The driver should be installable with an xcopy deployment mechanism, and be capable of execution without elevating to admin permissions. Sadly, a significant percentage of the users of Selenium do not have admin access to their Windows machines, which precludes the use of a plugin (Browser Helper Object or BHO) for IE, as these require admin access to the registry at the very least.
The driver should use "native events" to interact with elements. This means using OS-level mechanisms to simulate user keyboard and mouse inputs. These would be contrasted by "synthetic events" which are JavaScript simulations of those inputs, which have challenges with accuracy of simulation and fidelity of operation.
The driver should not require the browser instance being automated to be the focused window in the OS. It is expressly a goal of WebDriver that developers running WebDriver code will be free to use their machines for other purposes even while that code is running in the background.

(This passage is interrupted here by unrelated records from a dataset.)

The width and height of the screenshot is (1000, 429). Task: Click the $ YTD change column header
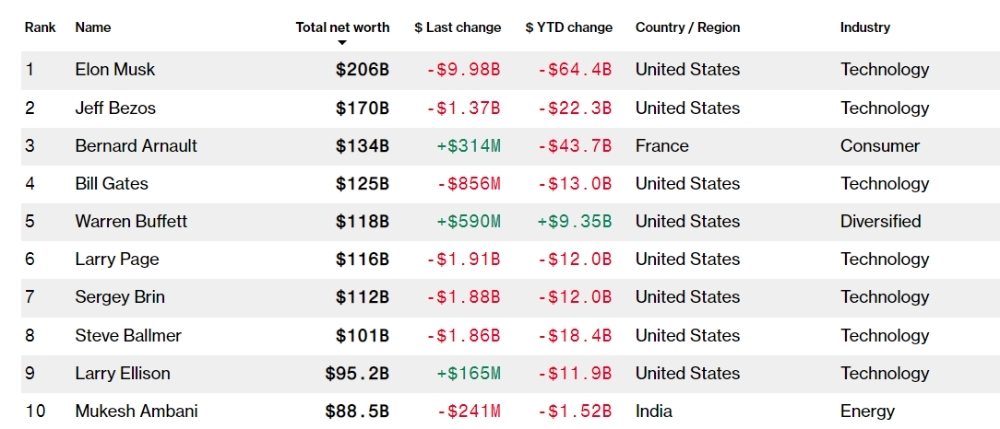point(569,27)
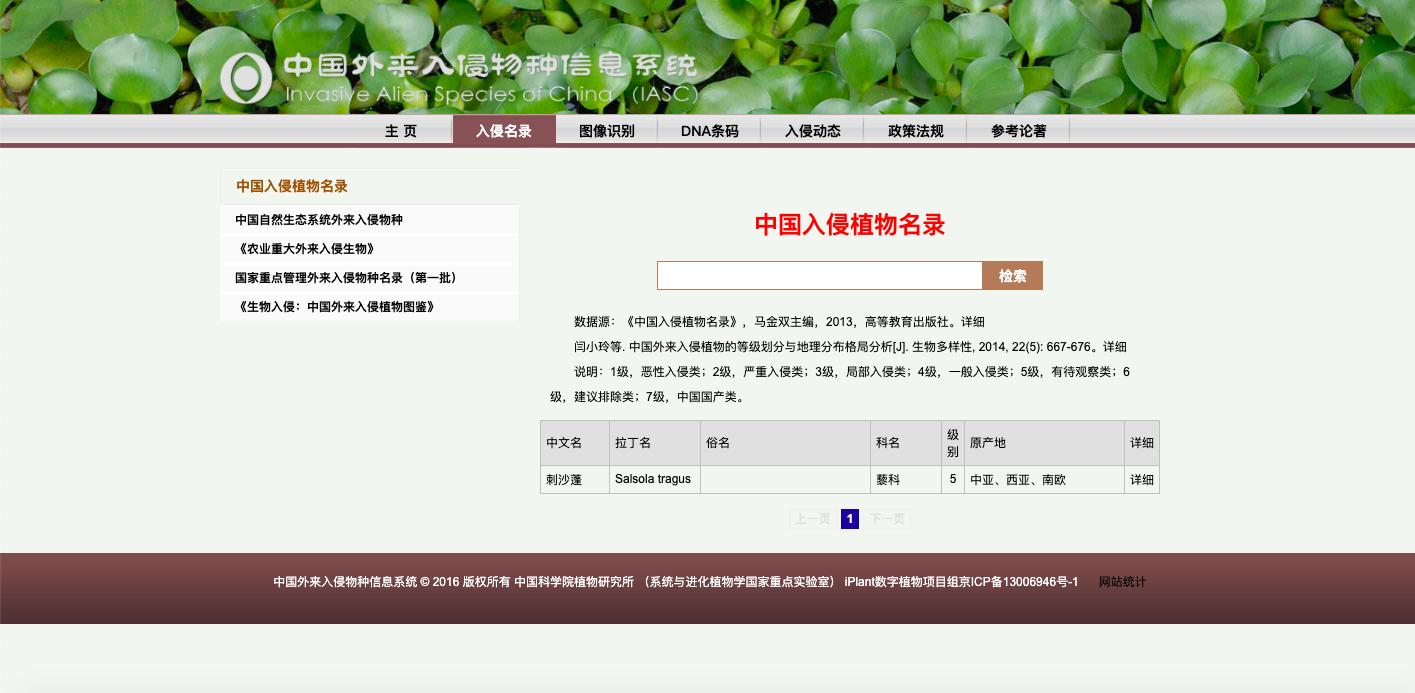View 国家重点管理外来入侵物种名录（第一批）

pyautogui.click(x=346, y=278)
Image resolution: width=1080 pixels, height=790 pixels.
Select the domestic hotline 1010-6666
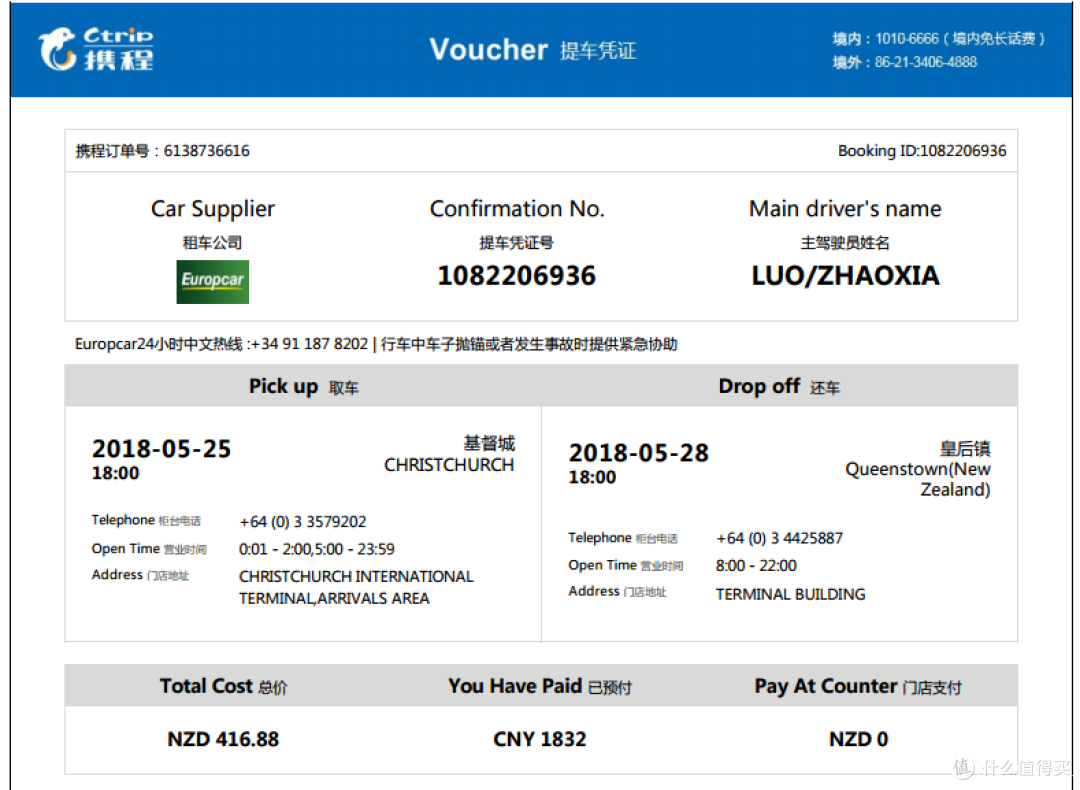906,39
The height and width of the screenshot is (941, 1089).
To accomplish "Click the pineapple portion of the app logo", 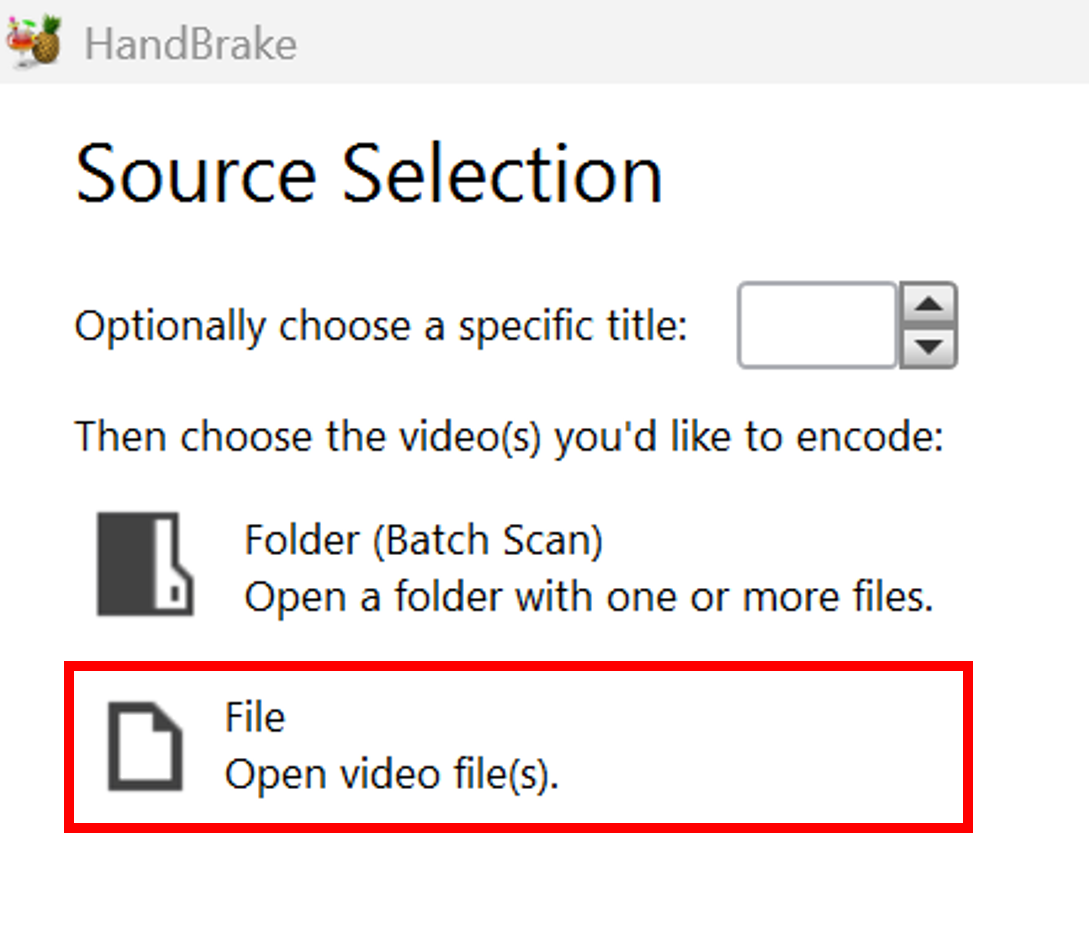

Given these three requirements then, there are two major problems with using native events in the IE driver. The first of these is that mouse clicks to the IE window get swallowed up when the browser window does not have the system focus. In this case, the element in question has a focus rectangle around it, but no click appears to have happened.

Screenshot of an element click into a background IE window

Let me say a brief word about how native events are done in the IE driver. The driver currently works by sending Windows messages to the IE window being driven. We know this is not necessarily the best approach, and that the "correct" way to simulate input for the IE window would be using the SendInput() API. However, this would require the browser window to have focus, which opens up all manner of issues, particularly if you have two InternetExplorerDriver instances attempting to manipulate pages at the same time.

The "flashing hover" problem

The second issue is with mouse hovers using native events. The symptoms of this problem are that when you execute a mouse hover using the Actions class of the IE driver, and your physical mouse pointer is within the bounds of the browser window, the menu will flash and immediately disappear. As near as I've been able to determine, IE is doing some sort of hit-testing (probably calling the WindowFromPoint() API) when it receives a WM_MOUSEMOVE message which redraws the canvas if the location of the physical cursor is detected inside the window boundaries.

Solving the above two problems would go a long way toward the long-term stability of the IE driver. Alternatively, if the IE team at Microsoft took over the maintenance of the driver, as the teams responsible for Chrome, Opera, and soon Firefox have done, then the true experts in the architecture of the Internet Explorer browser could bring all of their experience and expertise to bear, and help make Internet Explorer a first-class citizen in the world of automated web testing.

In fact, that would be my challenge to the IE team at Microsoft: step up, and contribute code to the IE driver. Take the existing code, and do something great and awe-inspiring with it. Become a leader in this space, instead of the lagging follower you currently are.